_Extracted data:_
=== Begin Enclosure ===
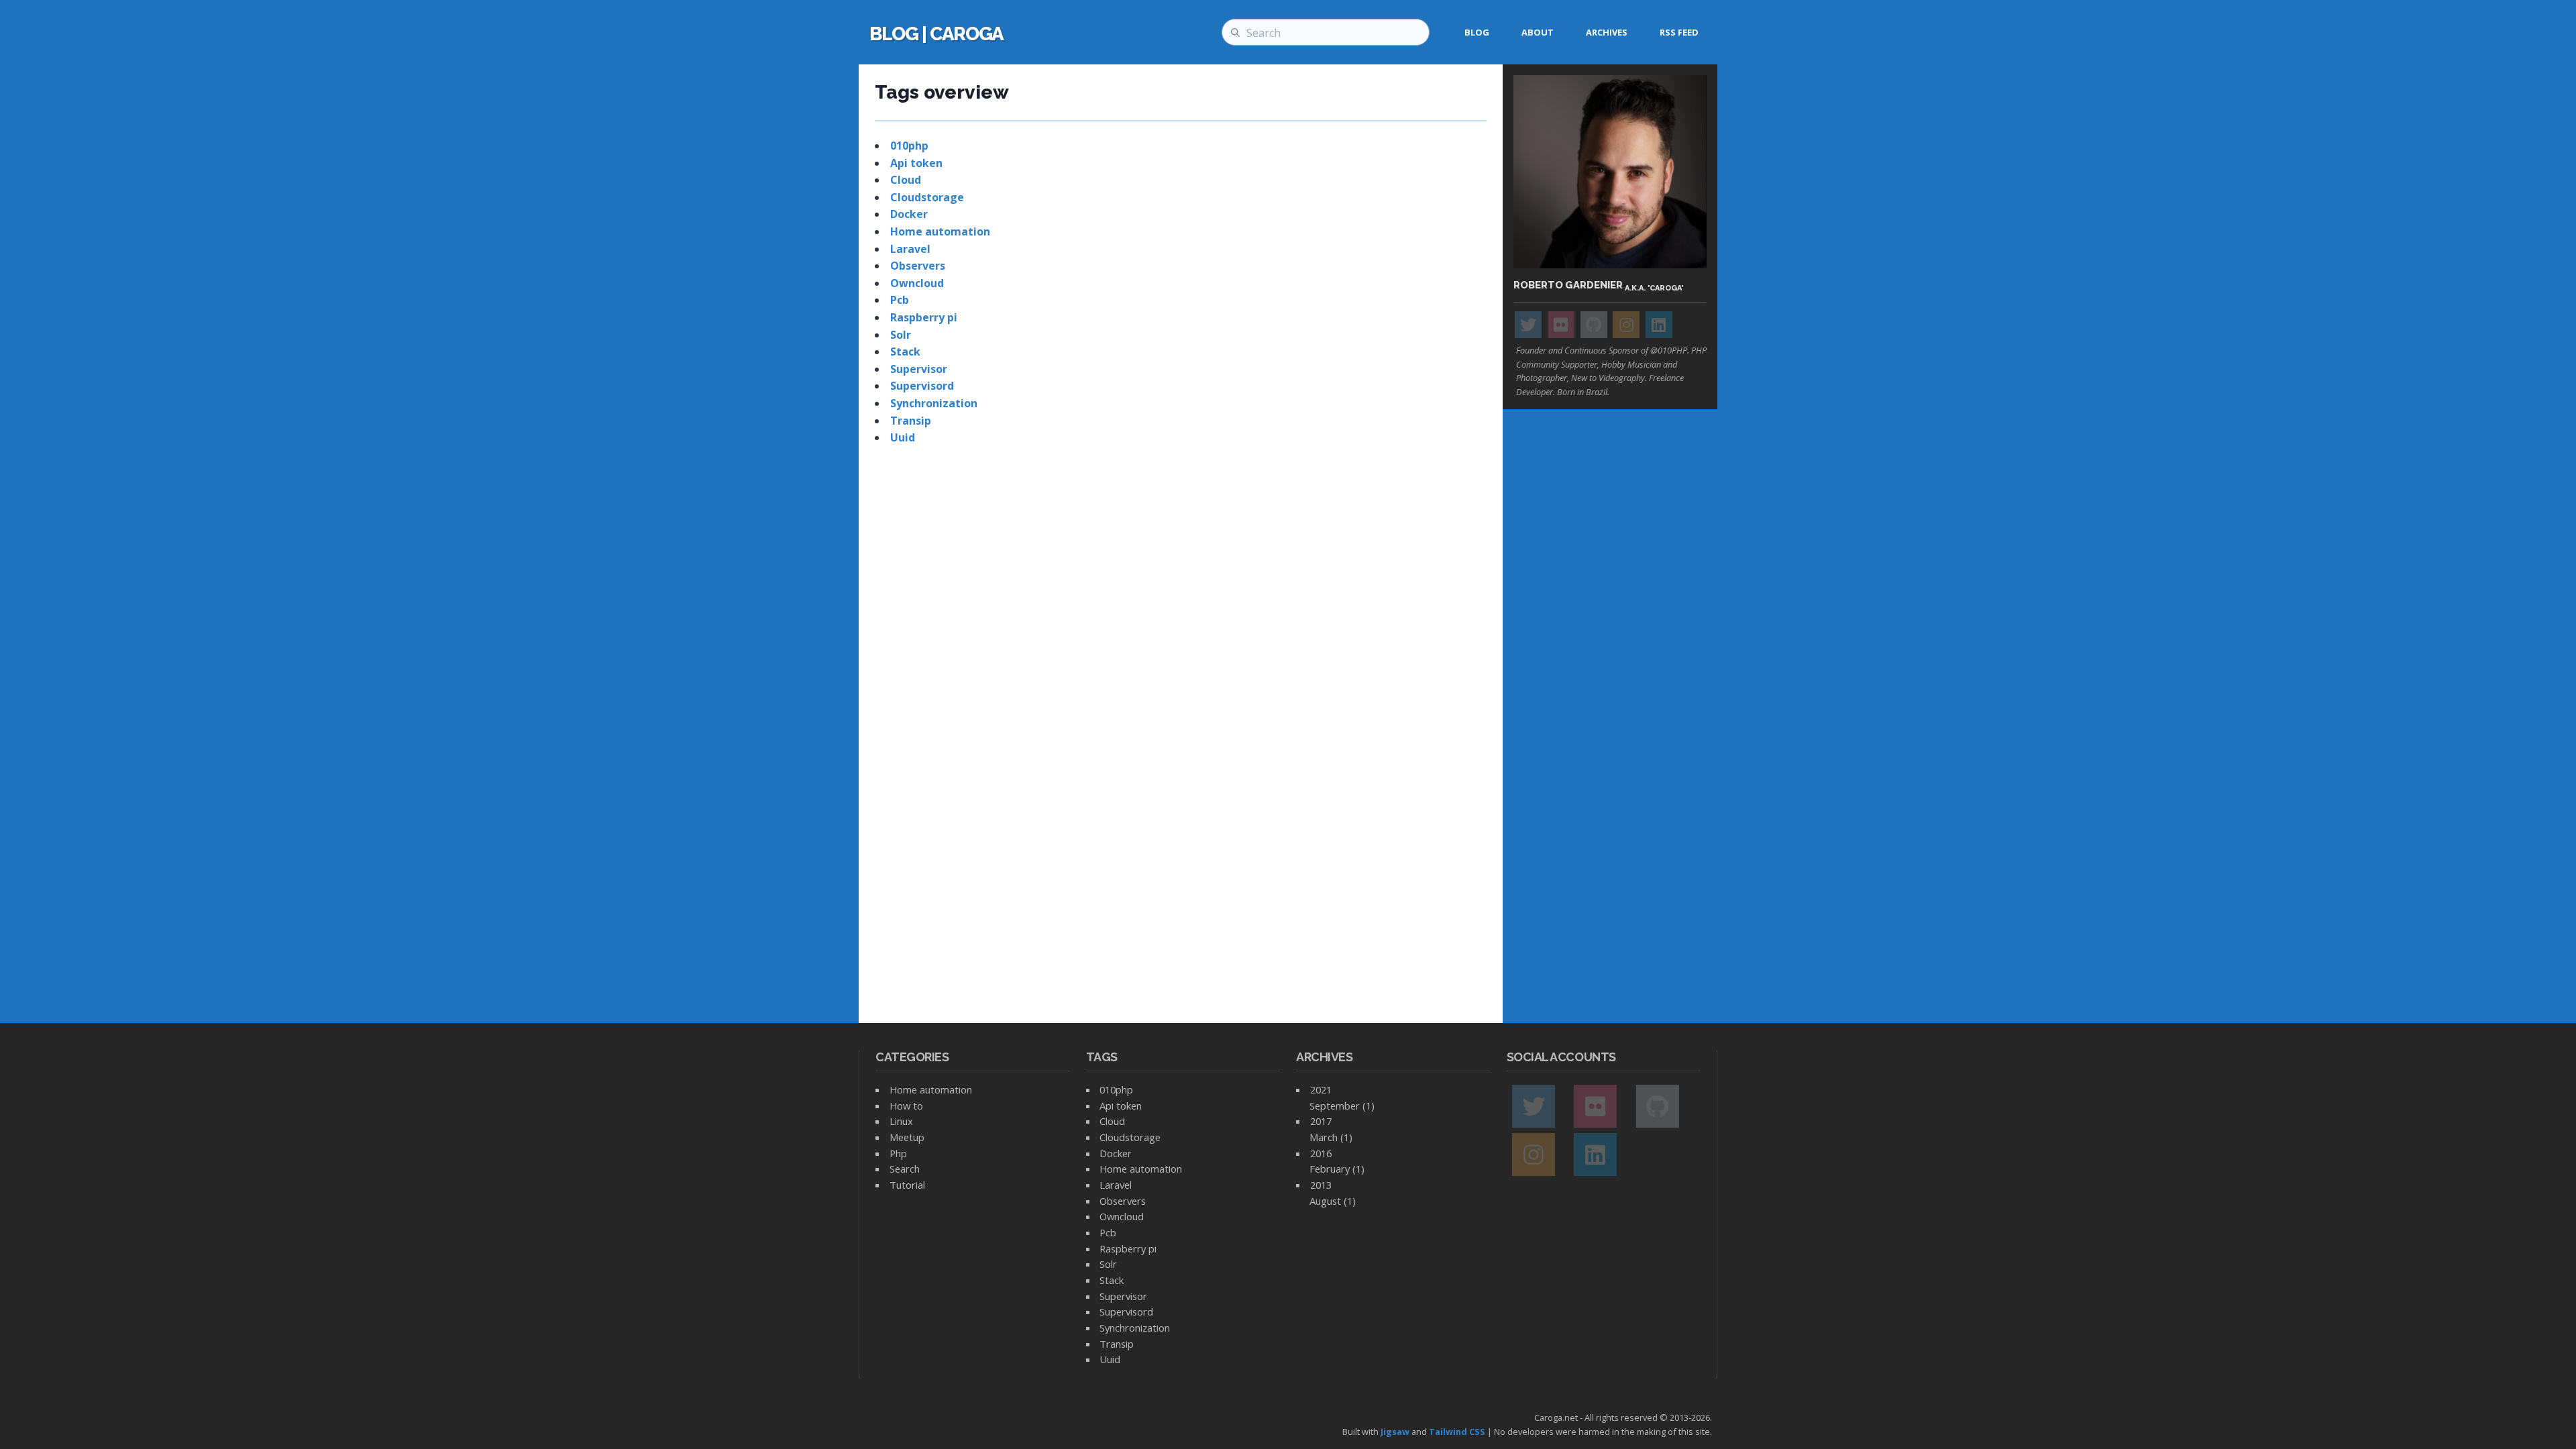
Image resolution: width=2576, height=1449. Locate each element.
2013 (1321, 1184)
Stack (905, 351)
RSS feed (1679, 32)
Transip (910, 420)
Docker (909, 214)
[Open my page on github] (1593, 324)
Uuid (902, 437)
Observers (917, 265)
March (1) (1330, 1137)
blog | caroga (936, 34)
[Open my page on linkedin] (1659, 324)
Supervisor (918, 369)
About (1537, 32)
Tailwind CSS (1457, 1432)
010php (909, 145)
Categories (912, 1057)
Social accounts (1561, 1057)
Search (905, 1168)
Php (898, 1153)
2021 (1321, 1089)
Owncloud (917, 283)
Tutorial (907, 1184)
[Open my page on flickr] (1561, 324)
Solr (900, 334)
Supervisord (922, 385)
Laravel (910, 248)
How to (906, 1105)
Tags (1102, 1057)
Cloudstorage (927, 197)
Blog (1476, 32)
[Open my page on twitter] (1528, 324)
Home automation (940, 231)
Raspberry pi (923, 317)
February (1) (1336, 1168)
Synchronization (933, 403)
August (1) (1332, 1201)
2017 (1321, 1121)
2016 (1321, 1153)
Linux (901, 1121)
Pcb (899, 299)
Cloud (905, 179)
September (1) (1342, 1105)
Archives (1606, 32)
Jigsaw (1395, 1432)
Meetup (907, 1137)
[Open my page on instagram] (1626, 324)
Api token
=== End Enclosure ===
_Work task:_ All lines of the data that hold "page" need to be copied.

_Answer box:_
[Open my page on github] (1593, 324)
[Open my page on linkedin] (1659, 324)
[Open my page on flickr] (1561, 324)
[Open my page on twitter] (1528, 324)
[Open my page on instagram] (1626, 324)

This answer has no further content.